Screenshot grounding data
:::::

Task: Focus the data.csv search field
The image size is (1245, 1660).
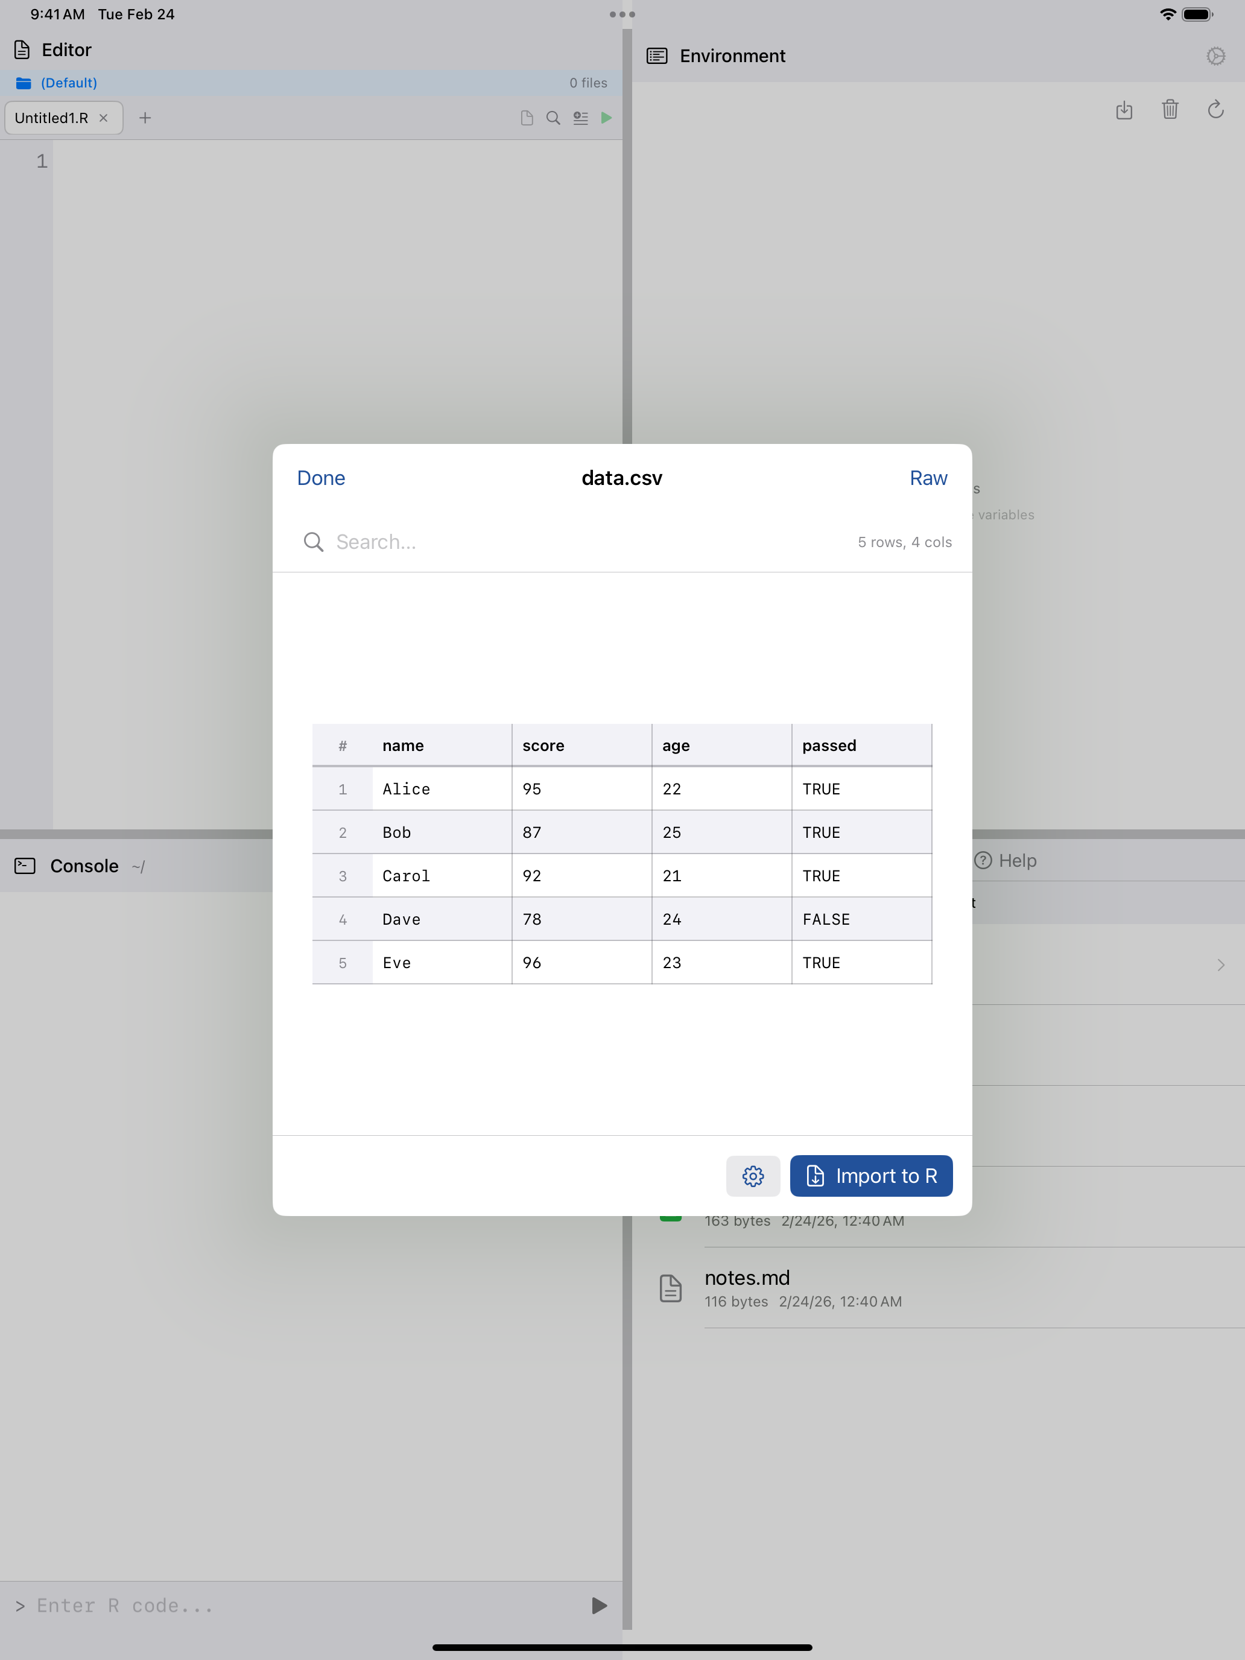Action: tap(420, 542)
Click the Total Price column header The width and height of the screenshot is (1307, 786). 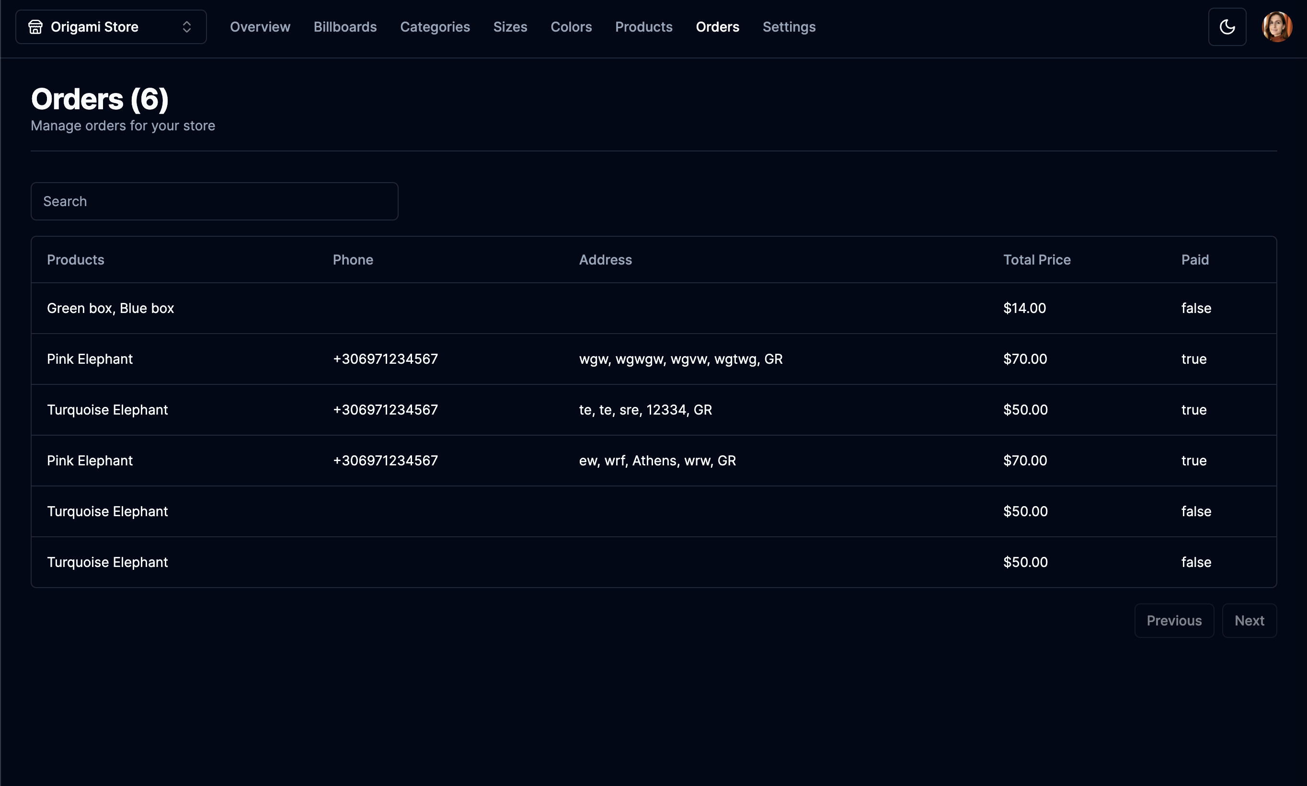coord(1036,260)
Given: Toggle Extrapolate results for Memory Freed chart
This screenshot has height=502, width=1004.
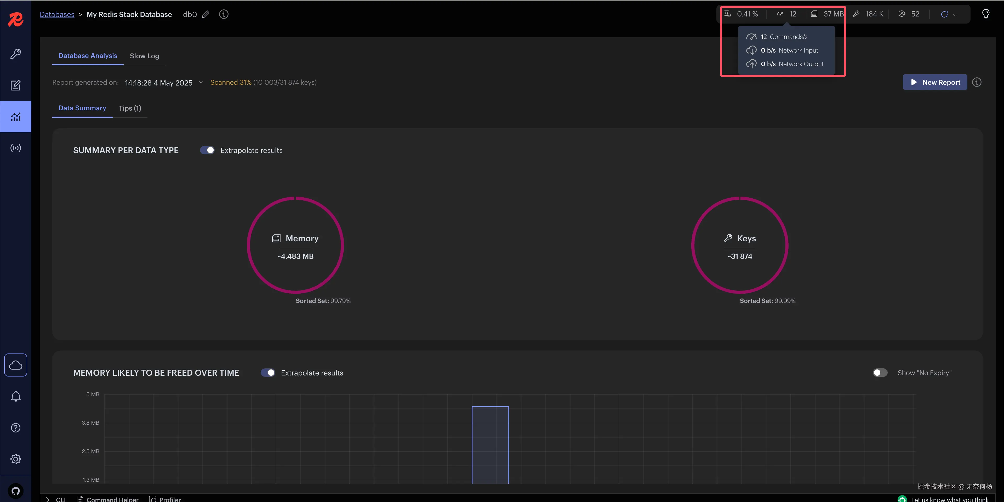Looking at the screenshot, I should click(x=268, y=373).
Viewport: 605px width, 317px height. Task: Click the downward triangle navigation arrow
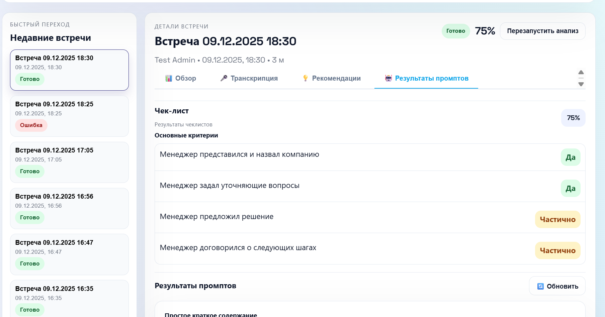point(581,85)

:::::

_EXERCISE DIRECTIONS_: Your answer must consist only of the lines from the one containing "Given: Toggle Extrapolate" through the end of the entries, restated word for word, with no pictures.

_TASK ANSWER_:
Given: Toggle Extrapolate results for Memory Freed chart
This screenshot has height=502, width=1004.
Looking at the screenshot, I should click(x=268, y=373).
Viewport: 605px width, 317px height. Task: Click the downward triangle navigation arrow
point(581,85)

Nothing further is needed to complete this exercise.